#### TRECHO CITADO ####

Redação Publicado em 30/09/2022, às 12h00
Novo estudo mostra que cães detectaram amostras de respiração e suor retiradas de um indivíduo com estresse psicológico com uma precisão de 93,75%. Os resultados indicam que os processos fisiológicos associados ao estresse produzem alterações nos compostos que fluem da respiração, suor ou ambos, e que os cães podem detectar essas alterações. Segundo os pesquisadores, quatro cães foram treinados por cerca de uma hora por semana ao longo de cerca de dez meses.
Os humanos desenvolveram várias maneiras de colocar o sistema olfativo canino para funcionar. Treinando cães de alerta diabético para avisar os tutores quando sentirem o cheiro de mudanças no açúcar no sangue. Pesquisadores ensinaram cães a detectar pessoas com parasitas da malária pelo seu odor. Os cães podem até ser treinados para distinguir entre amostras de respiração absorvidas de indivíduos com câncer de pulmão. Aqui, no Brasil, cães estão sendo treinados para detectar câncer de mama e Covid-19.

#### LINHAS FORNECIDAS ####

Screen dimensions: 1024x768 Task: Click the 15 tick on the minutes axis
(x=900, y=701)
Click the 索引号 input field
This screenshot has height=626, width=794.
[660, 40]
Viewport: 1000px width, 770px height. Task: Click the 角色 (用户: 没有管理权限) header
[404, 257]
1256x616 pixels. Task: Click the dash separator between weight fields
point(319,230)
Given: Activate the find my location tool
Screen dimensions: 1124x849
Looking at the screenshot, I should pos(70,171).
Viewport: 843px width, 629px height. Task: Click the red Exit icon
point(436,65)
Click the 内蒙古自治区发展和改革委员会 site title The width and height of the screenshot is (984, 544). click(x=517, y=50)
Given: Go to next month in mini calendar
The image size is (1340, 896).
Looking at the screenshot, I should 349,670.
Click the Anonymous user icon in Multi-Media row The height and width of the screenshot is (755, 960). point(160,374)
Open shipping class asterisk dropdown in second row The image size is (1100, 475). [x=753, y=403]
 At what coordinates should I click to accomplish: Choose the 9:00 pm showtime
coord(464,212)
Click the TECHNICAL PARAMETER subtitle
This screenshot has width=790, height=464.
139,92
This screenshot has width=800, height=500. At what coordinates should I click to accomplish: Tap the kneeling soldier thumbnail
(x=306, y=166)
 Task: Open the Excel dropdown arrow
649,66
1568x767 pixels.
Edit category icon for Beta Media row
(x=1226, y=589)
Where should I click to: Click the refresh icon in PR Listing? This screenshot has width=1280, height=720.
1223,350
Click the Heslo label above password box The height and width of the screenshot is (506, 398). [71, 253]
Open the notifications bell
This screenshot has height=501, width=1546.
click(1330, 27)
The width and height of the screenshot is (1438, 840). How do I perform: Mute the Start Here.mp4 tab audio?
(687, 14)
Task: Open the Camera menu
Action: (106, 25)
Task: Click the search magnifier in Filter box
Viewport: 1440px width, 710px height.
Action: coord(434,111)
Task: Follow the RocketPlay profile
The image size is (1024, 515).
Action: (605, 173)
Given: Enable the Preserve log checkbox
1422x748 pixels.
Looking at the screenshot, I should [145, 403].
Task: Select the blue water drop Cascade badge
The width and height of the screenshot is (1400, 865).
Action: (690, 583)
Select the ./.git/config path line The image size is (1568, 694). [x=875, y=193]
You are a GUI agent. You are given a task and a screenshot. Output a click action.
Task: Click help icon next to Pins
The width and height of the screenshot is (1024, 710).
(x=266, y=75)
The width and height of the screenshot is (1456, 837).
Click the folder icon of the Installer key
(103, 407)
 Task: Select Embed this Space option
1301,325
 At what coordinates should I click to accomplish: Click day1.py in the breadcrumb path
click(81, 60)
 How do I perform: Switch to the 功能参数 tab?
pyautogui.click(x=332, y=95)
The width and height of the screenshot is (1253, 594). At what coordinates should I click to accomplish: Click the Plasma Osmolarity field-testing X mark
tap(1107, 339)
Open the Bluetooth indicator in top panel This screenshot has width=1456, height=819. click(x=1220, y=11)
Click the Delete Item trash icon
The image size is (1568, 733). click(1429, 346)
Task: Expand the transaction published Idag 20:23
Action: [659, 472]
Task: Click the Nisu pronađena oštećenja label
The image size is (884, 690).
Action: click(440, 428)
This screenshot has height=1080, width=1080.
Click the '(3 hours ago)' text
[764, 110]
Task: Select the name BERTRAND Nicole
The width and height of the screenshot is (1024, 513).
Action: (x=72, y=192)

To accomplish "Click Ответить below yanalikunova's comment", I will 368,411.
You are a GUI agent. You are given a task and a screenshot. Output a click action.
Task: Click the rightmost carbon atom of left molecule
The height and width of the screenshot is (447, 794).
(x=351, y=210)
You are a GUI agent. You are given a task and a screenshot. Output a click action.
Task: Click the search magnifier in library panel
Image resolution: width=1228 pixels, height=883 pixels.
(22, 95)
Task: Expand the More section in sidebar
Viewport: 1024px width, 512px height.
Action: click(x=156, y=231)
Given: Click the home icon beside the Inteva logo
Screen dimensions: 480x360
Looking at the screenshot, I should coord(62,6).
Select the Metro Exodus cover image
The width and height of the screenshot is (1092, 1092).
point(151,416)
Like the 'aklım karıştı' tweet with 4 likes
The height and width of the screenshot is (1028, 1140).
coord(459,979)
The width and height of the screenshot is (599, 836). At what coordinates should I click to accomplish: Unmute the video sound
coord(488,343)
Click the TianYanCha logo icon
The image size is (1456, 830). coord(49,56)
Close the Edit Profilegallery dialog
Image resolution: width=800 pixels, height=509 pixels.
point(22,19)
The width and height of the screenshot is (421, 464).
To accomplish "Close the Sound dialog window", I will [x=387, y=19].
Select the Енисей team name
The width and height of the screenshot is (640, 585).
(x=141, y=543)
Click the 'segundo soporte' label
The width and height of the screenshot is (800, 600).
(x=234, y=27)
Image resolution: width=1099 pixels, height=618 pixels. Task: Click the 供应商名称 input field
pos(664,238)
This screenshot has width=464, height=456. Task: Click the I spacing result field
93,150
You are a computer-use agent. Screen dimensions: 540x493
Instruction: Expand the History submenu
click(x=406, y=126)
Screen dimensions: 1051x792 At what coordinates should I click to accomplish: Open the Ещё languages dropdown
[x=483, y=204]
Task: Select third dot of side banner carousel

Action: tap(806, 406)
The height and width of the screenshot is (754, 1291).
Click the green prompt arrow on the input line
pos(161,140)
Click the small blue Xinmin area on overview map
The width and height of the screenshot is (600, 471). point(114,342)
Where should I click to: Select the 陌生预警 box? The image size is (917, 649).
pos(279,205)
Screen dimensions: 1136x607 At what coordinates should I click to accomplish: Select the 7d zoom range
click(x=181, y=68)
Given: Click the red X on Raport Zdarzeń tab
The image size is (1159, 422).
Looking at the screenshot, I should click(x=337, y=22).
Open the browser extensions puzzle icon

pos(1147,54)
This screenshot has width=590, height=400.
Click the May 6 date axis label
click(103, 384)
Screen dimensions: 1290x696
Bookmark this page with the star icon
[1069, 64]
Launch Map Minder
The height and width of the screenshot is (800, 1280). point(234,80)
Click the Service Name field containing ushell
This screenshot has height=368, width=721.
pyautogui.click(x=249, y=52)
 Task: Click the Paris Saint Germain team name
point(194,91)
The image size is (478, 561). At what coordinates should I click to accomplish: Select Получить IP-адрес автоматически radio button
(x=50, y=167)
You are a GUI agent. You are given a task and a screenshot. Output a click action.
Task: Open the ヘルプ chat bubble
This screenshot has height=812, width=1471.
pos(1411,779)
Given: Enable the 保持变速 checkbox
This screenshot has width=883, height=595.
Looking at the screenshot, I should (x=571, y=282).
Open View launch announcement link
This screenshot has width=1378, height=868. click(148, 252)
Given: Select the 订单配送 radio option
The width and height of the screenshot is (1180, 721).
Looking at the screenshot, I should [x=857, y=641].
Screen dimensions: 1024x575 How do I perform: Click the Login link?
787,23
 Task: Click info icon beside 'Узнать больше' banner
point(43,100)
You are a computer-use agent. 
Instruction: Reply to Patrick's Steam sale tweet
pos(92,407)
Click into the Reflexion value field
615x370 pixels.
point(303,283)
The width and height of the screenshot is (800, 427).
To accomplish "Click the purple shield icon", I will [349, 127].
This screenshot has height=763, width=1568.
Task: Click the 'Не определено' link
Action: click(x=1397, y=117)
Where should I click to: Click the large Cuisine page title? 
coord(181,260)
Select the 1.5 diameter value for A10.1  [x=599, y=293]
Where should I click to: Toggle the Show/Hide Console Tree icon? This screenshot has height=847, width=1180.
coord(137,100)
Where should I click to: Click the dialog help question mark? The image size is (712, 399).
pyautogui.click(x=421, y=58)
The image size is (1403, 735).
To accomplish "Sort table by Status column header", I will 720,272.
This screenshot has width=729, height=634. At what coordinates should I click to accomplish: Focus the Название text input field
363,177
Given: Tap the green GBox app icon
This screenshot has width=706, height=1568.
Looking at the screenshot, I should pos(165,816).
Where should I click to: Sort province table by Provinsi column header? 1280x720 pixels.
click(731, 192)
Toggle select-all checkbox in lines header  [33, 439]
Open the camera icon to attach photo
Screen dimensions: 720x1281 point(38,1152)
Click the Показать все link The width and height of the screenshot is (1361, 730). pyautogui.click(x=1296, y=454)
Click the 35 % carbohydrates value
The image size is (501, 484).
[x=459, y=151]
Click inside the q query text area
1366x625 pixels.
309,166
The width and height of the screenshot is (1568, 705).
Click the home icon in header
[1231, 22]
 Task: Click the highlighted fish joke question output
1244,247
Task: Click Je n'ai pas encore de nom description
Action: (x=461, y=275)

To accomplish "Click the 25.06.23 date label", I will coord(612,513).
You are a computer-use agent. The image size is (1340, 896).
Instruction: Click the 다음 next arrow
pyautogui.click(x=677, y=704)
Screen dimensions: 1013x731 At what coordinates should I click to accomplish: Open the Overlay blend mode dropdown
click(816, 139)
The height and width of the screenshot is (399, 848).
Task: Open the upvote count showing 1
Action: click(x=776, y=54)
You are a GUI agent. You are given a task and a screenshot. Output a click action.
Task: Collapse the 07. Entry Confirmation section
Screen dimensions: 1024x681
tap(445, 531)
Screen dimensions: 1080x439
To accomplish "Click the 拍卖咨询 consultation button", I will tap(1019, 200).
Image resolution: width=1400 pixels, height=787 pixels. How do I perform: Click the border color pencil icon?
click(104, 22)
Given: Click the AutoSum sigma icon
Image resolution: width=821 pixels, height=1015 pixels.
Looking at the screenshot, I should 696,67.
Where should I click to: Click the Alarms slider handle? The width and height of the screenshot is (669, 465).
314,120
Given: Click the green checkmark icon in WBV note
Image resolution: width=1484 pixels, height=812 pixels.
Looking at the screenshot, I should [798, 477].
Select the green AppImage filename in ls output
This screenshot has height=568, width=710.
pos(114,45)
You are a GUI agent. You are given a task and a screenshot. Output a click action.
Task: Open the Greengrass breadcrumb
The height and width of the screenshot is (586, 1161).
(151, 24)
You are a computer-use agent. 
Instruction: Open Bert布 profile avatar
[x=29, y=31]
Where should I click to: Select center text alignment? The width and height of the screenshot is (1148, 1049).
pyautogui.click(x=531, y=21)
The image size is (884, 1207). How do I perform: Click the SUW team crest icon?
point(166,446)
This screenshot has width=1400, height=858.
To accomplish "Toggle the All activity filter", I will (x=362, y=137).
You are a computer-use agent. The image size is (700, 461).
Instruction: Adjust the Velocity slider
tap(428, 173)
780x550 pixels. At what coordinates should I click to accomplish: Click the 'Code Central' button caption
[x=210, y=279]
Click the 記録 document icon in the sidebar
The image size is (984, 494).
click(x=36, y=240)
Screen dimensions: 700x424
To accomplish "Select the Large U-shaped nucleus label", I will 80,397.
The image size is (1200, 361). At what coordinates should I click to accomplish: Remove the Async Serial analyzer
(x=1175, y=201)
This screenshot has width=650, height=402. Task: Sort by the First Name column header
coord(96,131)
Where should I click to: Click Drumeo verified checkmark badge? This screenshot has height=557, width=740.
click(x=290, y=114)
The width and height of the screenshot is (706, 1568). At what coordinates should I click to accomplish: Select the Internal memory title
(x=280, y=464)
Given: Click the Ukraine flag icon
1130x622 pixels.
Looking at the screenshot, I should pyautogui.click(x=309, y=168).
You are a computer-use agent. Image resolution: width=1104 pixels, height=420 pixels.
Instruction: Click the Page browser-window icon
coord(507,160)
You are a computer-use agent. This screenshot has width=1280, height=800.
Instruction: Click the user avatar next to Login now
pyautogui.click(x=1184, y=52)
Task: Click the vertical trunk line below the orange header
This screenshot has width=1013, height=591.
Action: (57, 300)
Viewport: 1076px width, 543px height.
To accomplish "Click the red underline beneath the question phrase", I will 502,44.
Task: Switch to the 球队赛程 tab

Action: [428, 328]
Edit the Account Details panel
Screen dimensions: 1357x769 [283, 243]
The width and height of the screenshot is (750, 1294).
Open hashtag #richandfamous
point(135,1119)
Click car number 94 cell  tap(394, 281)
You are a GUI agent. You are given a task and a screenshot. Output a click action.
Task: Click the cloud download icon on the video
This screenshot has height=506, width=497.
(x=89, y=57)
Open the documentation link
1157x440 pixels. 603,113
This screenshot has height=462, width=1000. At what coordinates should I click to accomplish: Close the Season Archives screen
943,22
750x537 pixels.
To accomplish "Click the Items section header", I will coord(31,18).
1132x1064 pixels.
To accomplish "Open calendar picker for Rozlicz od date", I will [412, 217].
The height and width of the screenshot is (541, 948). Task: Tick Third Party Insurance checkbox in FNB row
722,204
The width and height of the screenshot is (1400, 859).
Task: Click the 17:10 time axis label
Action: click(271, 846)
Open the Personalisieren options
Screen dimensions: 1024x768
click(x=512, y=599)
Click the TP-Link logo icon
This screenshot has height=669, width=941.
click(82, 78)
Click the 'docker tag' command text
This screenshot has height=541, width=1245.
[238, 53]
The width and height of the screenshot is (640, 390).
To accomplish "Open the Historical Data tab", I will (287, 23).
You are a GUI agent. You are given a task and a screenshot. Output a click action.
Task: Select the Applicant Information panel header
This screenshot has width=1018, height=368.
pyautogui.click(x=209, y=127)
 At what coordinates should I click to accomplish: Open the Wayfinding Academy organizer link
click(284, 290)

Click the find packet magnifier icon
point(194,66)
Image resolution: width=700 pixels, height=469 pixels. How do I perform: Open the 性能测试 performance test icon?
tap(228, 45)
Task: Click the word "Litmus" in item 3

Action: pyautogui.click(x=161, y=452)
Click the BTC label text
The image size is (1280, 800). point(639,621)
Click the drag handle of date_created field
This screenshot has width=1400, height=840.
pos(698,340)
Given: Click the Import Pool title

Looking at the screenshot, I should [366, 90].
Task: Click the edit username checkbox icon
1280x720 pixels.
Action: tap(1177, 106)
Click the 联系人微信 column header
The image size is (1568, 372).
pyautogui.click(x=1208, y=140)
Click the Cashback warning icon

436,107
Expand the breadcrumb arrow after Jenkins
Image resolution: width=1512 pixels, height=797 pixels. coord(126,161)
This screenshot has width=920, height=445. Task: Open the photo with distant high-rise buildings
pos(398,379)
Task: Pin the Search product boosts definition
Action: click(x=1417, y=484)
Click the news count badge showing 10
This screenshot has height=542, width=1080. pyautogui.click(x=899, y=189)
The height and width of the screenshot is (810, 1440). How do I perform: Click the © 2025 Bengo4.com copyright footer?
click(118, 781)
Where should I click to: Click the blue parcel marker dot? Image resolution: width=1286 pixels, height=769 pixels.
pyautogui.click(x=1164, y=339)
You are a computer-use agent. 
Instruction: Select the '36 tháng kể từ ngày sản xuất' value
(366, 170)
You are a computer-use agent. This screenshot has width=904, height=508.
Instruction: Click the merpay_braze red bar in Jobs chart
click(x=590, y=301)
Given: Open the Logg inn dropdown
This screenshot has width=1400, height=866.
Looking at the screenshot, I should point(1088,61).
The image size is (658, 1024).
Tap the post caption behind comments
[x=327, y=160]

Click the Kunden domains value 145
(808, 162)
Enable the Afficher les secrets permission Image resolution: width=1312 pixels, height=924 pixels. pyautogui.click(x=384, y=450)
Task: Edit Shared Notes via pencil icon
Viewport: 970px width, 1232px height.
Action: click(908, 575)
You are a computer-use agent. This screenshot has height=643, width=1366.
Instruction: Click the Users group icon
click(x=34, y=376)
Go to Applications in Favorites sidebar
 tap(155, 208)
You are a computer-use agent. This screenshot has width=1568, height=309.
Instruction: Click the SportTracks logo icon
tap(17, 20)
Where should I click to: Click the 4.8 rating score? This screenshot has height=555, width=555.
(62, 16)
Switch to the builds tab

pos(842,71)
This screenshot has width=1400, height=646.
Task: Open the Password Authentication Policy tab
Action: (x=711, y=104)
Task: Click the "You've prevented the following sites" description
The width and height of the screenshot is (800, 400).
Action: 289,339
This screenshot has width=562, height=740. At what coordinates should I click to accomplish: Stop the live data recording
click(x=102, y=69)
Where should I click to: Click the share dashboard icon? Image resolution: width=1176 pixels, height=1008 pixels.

####

ATIVIDADE 1: De acordo com o trecho citado, qual foi a precisão dos cães ao detectar amostras de respiração e suor de um indivíduo com estresse psicológico?
ATIVIDADE 2: Dê continuidade ao trecho citado sobre o olfato dos cães, começando logo após a última frase.
As linhas não têm relação com o trecho citado.

RESPOSTA ESPERADA 1: 93,75%.

RESPOSTA ESPERADA 2:
Quando sob estresse, os humanos podem experimentar mudanças fisiológicas, incluindo epinefrina e cortisol sendo liberados na corrente sanguínea, bem como aumento da frequência cardíaca, pressão arterial e respiração. Recentemente, pesquisadores da Queen's University Belfast e da Newcastle University, no Reino Unido, procuraram descobrir se essas mudanças fisiológicas fariam com que o odor do suor e da respiração de um indivíduo estressado fosse diferente do cheiro usual de seu suor e respiração. Se fossem diferentes, os pesquisadores se perguntavam se isso seria detectável por cães.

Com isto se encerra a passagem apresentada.